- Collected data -
________________________
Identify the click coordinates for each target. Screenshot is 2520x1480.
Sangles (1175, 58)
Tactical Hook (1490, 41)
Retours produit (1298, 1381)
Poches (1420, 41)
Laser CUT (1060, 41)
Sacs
________________________
- Problem -
Write out all records exactly, keeping every detail.

- Expected answer -
Identify the click coordinates for each target. Screenshot is 2520x1480.
Sangles (1175, 58)
Tactical Hook (1490, 41)
Retours produit (1298, 1381)
Poches (1420, 41)
Laser CUT (1060, 41)
Sacs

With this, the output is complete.